Chemik Police mistrzem Polski!

Siatkarki Chemika Police zdobyły tytuł mistrzyń Polski. W trzecim meczu finałowym pokonały PGE Atom Trefl Sopot 3:0 i w takim samym stosunku wygrały całą rywalizację o złote medale.

Podopieczne Jakuba Głuszaka do Sopotu przyjechały z pokaźną zaliczką, którą wypracowały we własnej hali. Do sięgnięcia po mistrzowski tytuł potrzebowały zaledwie jednego zwycięstwa i w stu procentach zrealizowały zadanie. Triumf przyszedł zresztą nadspodziewanie łatwo. Chemiczki nastawiały się na ciężką przeprawę i konieczność walki w tie-breaku, tymczasem bez większych komplikacji wygrały 3:0.

Wsparcie pomogło

W czwartkowy wieczór w sopockiej Ergo Arenie zameldowało się aż 8 tysięcy kibiców (w tym 4 tysiące zaproszonych dzieci). Wiara w odwrócenie losów rywalizacji przez Atom była więc duża. Głośny doping "nakręcił" gospodynie, które w pierwszym secie podyktowały Chemikowi bardzo trudne warunki. Sopocianki straszyły przede wszystkim zagrywką, która ich zdaniem miała okazać się kluczem do sukcesu. Policzanki odpowiadały jednak atakami Heleny Havelkovej oraz Stefany Veljković, które wręcz z chirurgiczną precyzją omijały blok Atomu.

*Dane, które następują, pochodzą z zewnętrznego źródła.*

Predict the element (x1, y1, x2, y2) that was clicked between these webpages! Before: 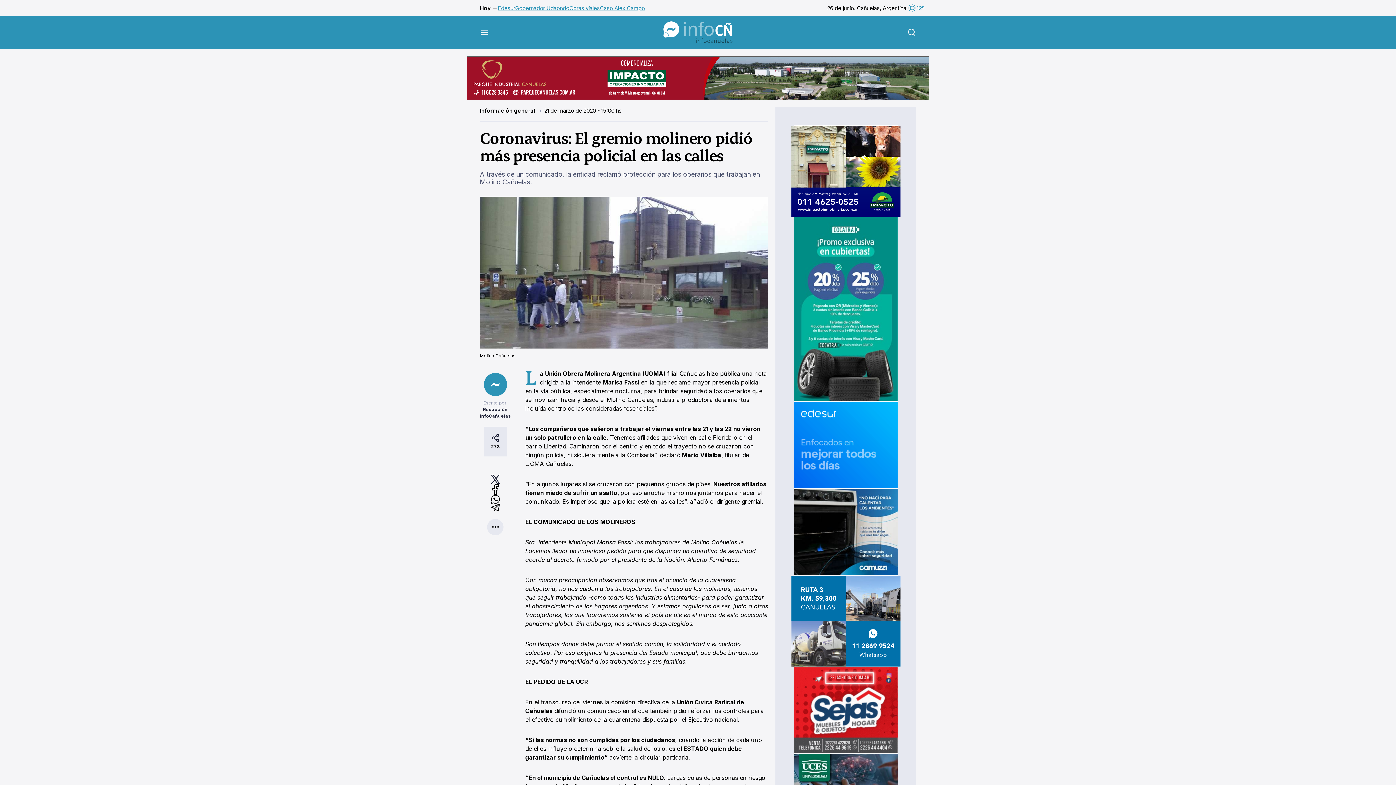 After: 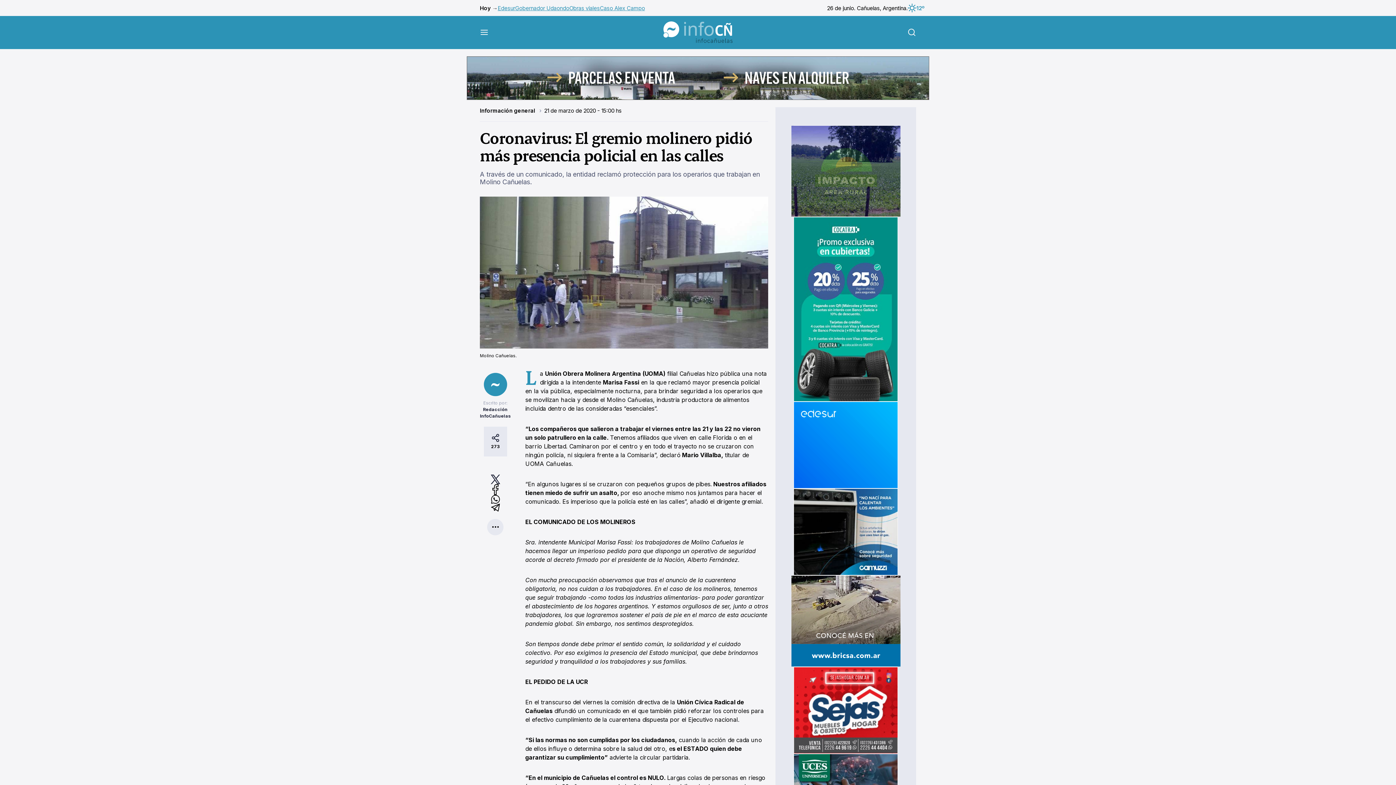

Do drugiej przerwy technicznej walka toczyła się punkt za punkt (15:16). Potem gospodyniom przydarzyła się seria prostych błędów, która pozwoliła wypracować Chemikowi kilka punktów przewagi. Wydawało się, że zawodniczki Głuszaka dowiozą prowadzenie do końca, ale na finiszu dały się dogonić do stanu 23:23. W decydującym momencie górą było jednak doświadczenie i policzanki wygrały bez konieczności grania na przewagi.

Kontrola

Kolejny pechowo przegrany set w tej rywalizacji, spuścił powietrze z sopocianek. Drużyna Lorenzo Micelliego stanęła, a Chemik zaczął swój koncert. Rytm nadawała przede wszystkim Madelaynne Montano, która z ogromną siłą kończyła kolejne ataki swojej drużyny. Policzanki bez kłopotu wygrały drugą partię do 18 i były już tylko krok od zamknięcia sprawy w trzech setach.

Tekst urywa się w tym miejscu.